Appointment of Brother Visitor – District of Central Africa

Brother Superior General has appointed Emmanuel Mboua as Visitor ‘pro tempore’ from 6 July 2022 to 1 July 2025.

Brother Emmanuel was born on 3 October 1965 in eastern Cameroon. After the primary education he received at Saint Martin’s School, he entered Saint Joseph’s School in Diang, where he met the Brothers of the Christian Schools. In 1985 he began his religious formation; he made his first vows in June 1988. He pronounced his final vows in August 2002.

Brother Emmanuel has worked as a secondary school teacher and as an animator in rural development projects. In 2008, he was appointed as member of the CELAF Institute in Abidjan. In addition to teaching Moral Theology at CELAF and ICAO/UCAO, he successively held the positions of bursar, director of CAFOP and director general of the CELAF Institute. From 2010 to 2015, he was director of the Good Shepherd community, which hosted Brothers studying for their Master’s degree at the CELAF Institute.

In 2015, he joined back his District as director of the La Salle Technical Institute in Douala.

Prior to his appointment as Visitor ‘pro tempore’ he has served as Director General of the La Salle Technical Institute and Director of the Centre for Vocational and Continuing Education.

Brother Emmanuel Mboua also holds a doctorate in Philosophy (Christian ethics) from Saint Paul University in Ottawa. He also holds a Master’s degree in Theological Ethics and a degree in Pastoral Theology. As a researcher, he has published five books on Ethics and Bioethics.

Congratulations Brother Emmanuel!

In 1948, the first Lasallian Brothers arrived in Cameroon from Canada. The District of Douala was created on 27 April 1955, breaking away from the District of Quebec. In 1971, the Brothers from the District of Holland, who had arrived in the diocese of Doumé (East Cameroon) in 1958, began a process of integration into the District of Douala which ended in 1982.
The general policy of restructuring recommended by the Institute of the Brothers of the Christian Schools, proposed that Equatorial Guinea (which previously belonged to the Central District of Spain) become part of the Douala District, to ensure the vitality of the Districts, and also for cultural, geographical and politico-economic reasons.
This process culminated in 2013 with the ratification, by Brother Superior General and his Council, of the Act of Union signed in Ebolowa, Cameroon, by the Capitulant Brothers present at the Extraordinary Chapter of 26 and 27 October 2013, thus giving birth to the District of Central Africa.
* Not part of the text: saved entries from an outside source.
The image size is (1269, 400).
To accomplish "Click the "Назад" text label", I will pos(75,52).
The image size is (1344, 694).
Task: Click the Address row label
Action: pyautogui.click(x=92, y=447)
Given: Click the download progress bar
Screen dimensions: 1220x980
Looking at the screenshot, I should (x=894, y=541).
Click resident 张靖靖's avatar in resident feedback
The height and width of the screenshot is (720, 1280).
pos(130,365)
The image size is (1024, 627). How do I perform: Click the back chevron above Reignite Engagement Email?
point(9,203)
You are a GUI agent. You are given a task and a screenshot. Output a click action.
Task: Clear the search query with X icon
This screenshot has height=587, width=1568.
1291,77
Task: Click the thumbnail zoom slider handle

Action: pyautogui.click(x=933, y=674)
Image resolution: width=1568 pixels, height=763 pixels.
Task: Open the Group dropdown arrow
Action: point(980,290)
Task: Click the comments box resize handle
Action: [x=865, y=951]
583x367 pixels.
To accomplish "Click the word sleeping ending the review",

The District of Central Africa currently includes 3 countries: Cameroon, Equatorial Guinea and Chad. The Brothers of the Christian Schools have thus been recognised in these countries as an ‘Association with Religious Purposes’.
The District of Central Africa is now composed of 9 communities and has 35 Brothers, all committed to the Lasallian educational mission. There are 15 educational ministries (from kindergartens to primary schools, through secondary schools, high schools, basic education centres, vocational training centres and a technical institute, with a total of 8,934 learners, apprentices and students, supervised by 797 Lasallian educators.